A recent case shows why it is incredibly important that all disciplinary investigations start from the perspective of an open mind. The particular case concerned an IT Manager dismissed by an NHS Trust, who was accused of assault following a dispute with a contractor in the hospital car park. The employee concerned was of African/Caribbean origin and was abused and treated aggressively by some visitors. It seemed that the visitors behaved even more inappropriately then they already were when the employee tried to intervene: he received racial abuse. When the employee tried to extricate himself from the situation, he called security, the security staff wrongfully assumed he was the guilty party. Following an investigation into the whole scenario, (the Employment Tribunal thought it was a fundamentally flawed investigation) they interrogated the employee and questioned the veracity of his evidence and in doing so treated him less favourably because of his race, assuming him to be the aggressor and that the white witnesses were the victims. Not only has the Trust had to apologise profusely but it has also cost them a £1,000,000.
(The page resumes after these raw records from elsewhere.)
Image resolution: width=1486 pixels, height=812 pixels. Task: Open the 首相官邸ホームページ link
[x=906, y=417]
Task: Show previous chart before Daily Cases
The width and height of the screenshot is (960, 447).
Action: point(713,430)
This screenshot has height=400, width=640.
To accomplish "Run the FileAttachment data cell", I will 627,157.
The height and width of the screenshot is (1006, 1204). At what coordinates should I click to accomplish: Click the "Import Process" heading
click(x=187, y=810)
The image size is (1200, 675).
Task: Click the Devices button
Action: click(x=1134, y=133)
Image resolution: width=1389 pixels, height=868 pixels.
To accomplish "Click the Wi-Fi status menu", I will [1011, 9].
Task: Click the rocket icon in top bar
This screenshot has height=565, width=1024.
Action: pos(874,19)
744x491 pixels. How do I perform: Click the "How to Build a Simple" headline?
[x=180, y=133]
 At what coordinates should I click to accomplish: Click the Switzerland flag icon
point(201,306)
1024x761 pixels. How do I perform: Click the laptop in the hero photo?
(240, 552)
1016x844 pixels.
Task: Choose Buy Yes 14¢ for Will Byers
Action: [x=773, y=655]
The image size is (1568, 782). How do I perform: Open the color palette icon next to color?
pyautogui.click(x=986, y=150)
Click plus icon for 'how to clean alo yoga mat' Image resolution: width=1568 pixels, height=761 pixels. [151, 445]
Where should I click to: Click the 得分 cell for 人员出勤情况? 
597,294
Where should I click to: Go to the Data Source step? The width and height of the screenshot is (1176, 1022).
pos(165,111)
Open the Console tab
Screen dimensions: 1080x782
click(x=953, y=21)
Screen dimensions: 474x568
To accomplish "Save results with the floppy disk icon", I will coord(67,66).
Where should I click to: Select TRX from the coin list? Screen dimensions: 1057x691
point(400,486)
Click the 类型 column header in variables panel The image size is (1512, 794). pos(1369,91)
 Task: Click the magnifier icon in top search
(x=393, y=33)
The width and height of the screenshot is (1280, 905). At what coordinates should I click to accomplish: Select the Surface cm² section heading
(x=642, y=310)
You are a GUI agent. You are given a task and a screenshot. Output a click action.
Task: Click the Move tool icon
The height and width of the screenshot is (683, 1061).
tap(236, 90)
This illustrates perfectly how in any scenario you should not assume anything in your investigation. For example, if a female employee complains of harassment by a male employee you should not jump to any conclusions but should examine what evidence there is in relation to the things that she is saying, just as much as where we have a male employee complaining of sexual harassment by female staff, then we would need to focus on what evidence there is. In a case where there is a conflict in the evidence i.e. one person’s word against the other, we then need to look at what other evidence might be bought forward, which makes one person’s side of the story more believable than the other. For example, a third witness may have observed somebody being visibly upset and shaken by something. Ignoring this basic principle means an investigation can get off on the wrong footing entirely.